Assignment:
Give back exactly the lines from the one that holds "Choose the Web Link heading" through the final line of the data; omit the pictures and add nothing.

* * * *

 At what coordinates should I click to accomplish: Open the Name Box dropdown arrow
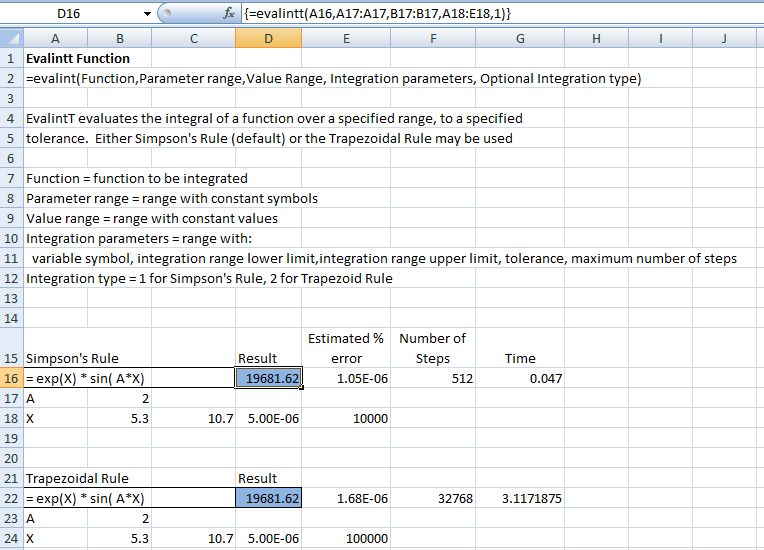pos(148,15)
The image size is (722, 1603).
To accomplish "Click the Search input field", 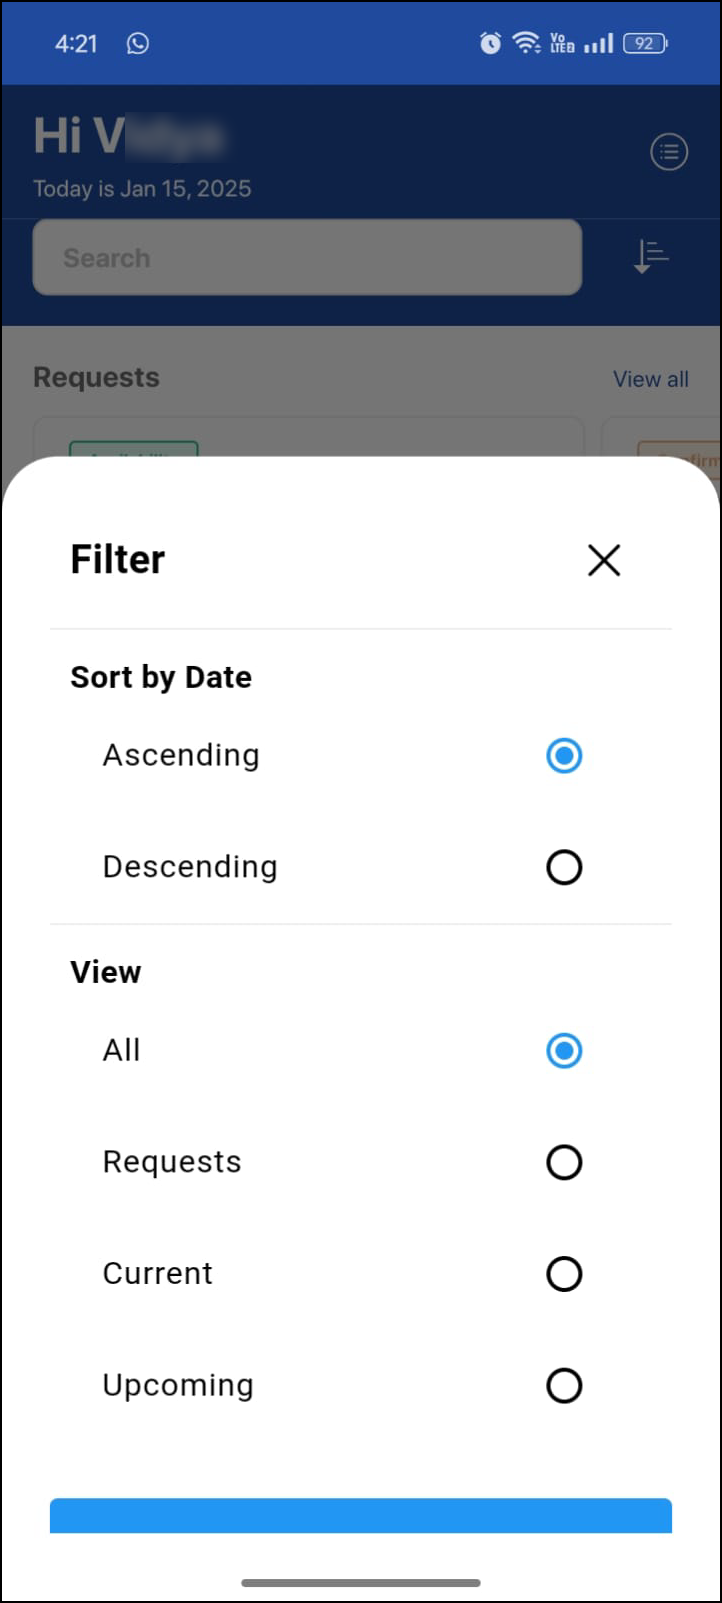I will click(x=307, y=258).
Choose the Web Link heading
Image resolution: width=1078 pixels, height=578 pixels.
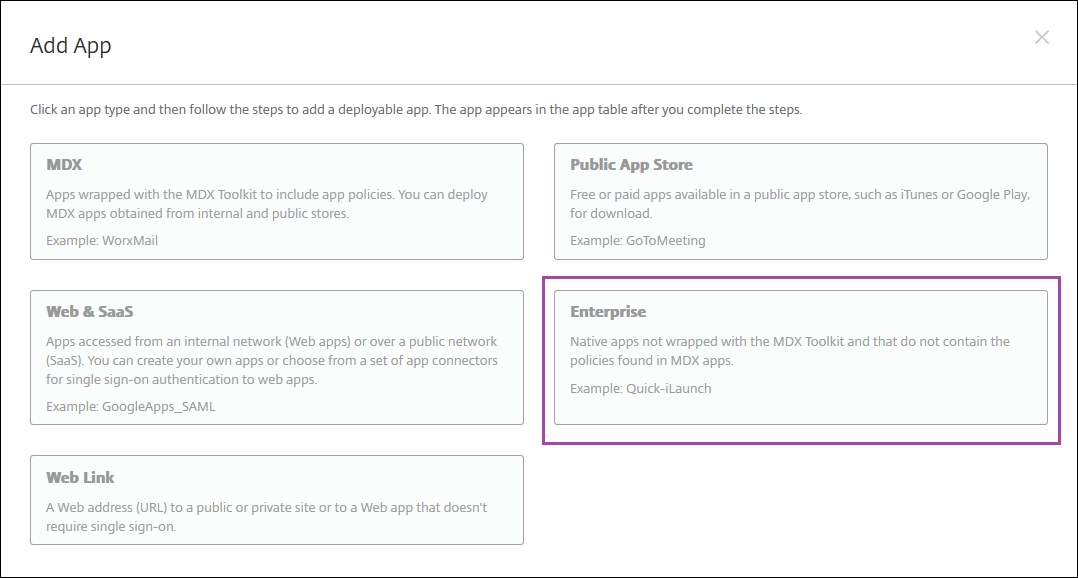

* * * *

Written solution:
Choose the Web Link heading
Image resolution: width=1078 pixels, height=578 pixels.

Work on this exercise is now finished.